LeBron James was still around.

James made two free throws with 7.8 seconds left and scored 33 points as the Cavaliers, playing with just eight one day after a huge trade, had enough to beat the Washington Wizards, 90-89.

"As long as I'm on the court, I expect us to win," James said.

As they say, it ain't braggin' if you can back it up.

Said Cavaliers coach Mike James: "I've said it a million times. LeBron James is the MVP. He was spectacular."

James added 15 rebounds and eight assists in 45 minutes for Cleveland, which added four players in an 11-player blockbuster deal Thursday but couldn't dress Ben Wallace, Wally Szczerbiak, Joe Smith (Maryland) or Delonte West.

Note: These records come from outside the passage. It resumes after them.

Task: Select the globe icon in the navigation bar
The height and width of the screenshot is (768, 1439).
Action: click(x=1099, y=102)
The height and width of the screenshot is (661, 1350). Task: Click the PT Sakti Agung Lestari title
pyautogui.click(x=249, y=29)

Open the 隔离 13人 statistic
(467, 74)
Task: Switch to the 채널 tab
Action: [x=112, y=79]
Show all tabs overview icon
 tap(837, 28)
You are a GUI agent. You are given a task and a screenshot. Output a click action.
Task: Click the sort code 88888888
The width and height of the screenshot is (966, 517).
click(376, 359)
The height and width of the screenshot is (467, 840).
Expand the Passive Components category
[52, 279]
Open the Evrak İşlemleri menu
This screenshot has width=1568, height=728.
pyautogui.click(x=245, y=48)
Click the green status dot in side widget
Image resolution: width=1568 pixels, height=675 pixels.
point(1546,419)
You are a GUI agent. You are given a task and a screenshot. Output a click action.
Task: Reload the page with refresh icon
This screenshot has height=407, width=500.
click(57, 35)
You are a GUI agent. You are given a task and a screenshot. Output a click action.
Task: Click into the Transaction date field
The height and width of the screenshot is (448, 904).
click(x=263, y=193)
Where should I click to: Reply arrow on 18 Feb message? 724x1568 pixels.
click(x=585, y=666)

James could have used some help, but, as always, he did whatever Cleveland needed.

Damon Jones scored a season-high 27 points for the Cavs, who were forced to sign Billy Thomas and Kaniel Dickens from the NBA Development League to 10-day contracts so they would have enough players to meet the league's required eight for a game.

Darius Songalia scored a season-high 19 points and DeShawn Stevenson had 18 to lead the Wizards, who have lost 10 of 11.

Washington doesn't have injured stars Gilbert Arenas and Caron Butler, but even at less than full strength, the Wizards figured they could handle the Cavaliers.

"It's frustrating to lose to anybody, whether you're short-handed or not," coach Eddie Jordan said. "But they have a great player. He's a monster. He creates for everyone else."

After James made his free throws, Washington went to Stevenson for the final shot. He drove the right side and lofted a high layup that bounced off the top of the backboard and then the front of the rim.

James grabbed the ball and fired it into the scoreboard in celebration. Jones jumped up on the scorer's table and pointed in the direction of his new teammates.

"I was telling them, 'C'mon, I can't be playing that many minutes,'" joked Jones, who logged 45, 25 more than his average. "I love to play and everything, but man."

Jones was also sending a message to the newest Cavaliers.

"We wanted to make those guys feel comfortable, let them know we're going to enjoy what they bring to us," he said.

After the morning shoot-around, James told Jones he would have to score 20 to 25 points for the Cavaliers to win.

"I knew he was going to get open looks," James said. "He scored 27, so I guess I was wrong."

The four newest Cavaliers were introduced to the crowd in the first quarter and received a thundering ovation as "Welcome To The Family" was flashed on the video scoreboard.

"It's great to walk into an arena where you used to be a rival, the enemy and be welcomed," Wallace said at halftime.